**EXERCISE DESCRIPTION**
Exactly the lines below from the one with "Mapa stránek (426, 2055)" up to and including the one with "Výhody registrace (119, 2038)" make up the answer, with nothing else added.

[Stored items]
[Start of section]
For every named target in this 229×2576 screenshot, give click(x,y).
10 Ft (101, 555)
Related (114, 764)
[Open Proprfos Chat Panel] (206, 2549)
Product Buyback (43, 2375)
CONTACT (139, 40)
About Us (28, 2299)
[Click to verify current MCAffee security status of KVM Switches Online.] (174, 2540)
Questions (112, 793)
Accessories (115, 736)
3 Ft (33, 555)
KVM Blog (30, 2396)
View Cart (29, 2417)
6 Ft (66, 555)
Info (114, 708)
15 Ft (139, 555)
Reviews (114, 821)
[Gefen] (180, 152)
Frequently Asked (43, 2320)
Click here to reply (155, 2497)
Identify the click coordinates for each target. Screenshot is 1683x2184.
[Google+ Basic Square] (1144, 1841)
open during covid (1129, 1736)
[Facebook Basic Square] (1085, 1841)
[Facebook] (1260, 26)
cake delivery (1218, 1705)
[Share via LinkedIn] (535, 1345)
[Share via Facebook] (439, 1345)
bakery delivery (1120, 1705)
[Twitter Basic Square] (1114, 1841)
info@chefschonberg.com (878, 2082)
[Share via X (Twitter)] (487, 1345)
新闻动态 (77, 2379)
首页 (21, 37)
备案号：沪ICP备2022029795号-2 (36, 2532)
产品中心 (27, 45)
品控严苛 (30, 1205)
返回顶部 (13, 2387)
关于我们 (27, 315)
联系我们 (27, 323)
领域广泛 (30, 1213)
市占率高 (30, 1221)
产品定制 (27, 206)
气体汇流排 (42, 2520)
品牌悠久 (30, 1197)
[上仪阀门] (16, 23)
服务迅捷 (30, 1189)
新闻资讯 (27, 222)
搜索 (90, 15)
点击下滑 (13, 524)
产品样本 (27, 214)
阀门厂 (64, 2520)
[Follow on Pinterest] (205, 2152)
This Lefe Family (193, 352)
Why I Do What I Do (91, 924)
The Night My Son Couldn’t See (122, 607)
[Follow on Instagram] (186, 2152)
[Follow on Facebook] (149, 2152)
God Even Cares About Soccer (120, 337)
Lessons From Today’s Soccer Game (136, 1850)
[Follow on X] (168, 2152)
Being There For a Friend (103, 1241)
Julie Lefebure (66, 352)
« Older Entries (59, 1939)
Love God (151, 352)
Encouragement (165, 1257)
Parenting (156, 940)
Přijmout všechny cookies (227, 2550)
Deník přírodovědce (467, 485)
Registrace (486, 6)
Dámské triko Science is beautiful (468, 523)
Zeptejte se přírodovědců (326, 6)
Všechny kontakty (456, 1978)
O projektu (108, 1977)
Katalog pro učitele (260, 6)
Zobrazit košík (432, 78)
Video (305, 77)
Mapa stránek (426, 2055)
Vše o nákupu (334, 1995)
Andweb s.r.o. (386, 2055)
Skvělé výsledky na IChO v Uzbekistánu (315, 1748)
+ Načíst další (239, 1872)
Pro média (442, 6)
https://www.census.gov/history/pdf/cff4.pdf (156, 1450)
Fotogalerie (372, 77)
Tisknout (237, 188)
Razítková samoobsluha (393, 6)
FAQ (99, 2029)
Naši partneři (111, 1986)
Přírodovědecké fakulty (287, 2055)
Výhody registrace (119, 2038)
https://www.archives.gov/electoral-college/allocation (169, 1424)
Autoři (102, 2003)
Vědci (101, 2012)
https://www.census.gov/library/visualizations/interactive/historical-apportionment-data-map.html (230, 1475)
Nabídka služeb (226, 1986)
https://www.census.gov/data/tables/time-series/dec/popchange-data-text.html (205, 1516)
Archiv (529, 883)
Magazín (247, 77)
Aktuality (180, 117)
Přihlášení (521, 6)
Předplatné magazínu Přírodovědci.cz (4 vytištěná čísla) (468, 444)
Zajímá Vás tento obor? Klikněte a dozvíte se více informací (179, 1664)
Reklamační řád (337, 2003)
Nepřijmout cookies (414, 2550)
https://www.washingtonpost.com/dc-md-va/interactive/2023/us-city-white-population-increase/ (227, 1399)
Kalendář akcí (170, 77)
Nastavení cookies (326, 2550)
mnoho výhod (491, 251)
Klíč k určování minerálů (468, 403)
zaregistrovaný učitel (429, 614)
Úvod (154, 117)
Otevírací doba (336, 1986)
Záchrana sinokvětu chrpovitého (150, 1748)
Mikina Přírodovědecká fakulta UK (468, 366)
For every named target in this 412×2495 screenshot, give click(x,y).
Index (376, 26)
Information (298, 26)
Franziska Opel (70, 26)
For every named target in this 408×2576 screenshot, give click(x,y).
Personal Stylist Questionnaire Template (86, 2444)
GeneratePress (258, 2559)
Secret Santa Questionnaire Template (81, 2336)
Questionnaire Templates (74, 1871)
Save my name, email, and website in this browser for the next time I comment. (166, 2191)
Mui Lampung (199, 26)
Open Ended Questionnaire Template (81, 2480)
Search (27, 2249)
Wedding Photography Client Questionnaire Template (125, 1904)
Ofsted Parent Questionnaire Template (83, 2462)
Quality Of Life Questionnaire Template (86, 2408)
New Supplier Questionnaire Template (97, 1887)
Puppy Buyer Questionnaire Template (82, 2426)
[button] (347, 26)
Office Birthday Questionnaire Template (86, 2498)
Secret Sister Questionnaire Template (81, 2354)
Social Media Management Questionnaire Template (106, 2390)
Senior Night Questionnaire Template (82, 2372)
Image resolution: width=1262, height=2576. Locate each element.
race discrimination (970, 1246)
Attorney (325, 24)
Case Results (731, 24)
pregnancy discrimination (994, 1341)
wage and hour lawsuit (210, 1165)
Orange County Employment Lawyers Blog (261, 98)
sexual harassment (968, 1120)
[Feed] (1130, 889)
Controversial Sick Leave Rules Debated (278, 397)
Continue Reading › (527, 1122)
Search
[End of section]
**WRITTEN SOLUTION**
Mapa stránek (426, 2055)
Vše o nákupu (334, 1995)
Andweb s.r.o. (386, 2055)
Skvělé výsledky na IChO v Uzbekistánu (315, 1748)
+ Načíst další (239, 1872)
Pro média (442, 6)
https://www.census.gov/history/pdf/cff4.pdf (156, 1450)
Fotogalerie (372, 77)
Tisknout (237, 188)
Razítková samoobsluha (393, 6)
FAQ (99, 2029)
Naši partneři (111, 1986)
Přírodovědecké fakulty (287, 2055)
Výhody registrace (119, 2038)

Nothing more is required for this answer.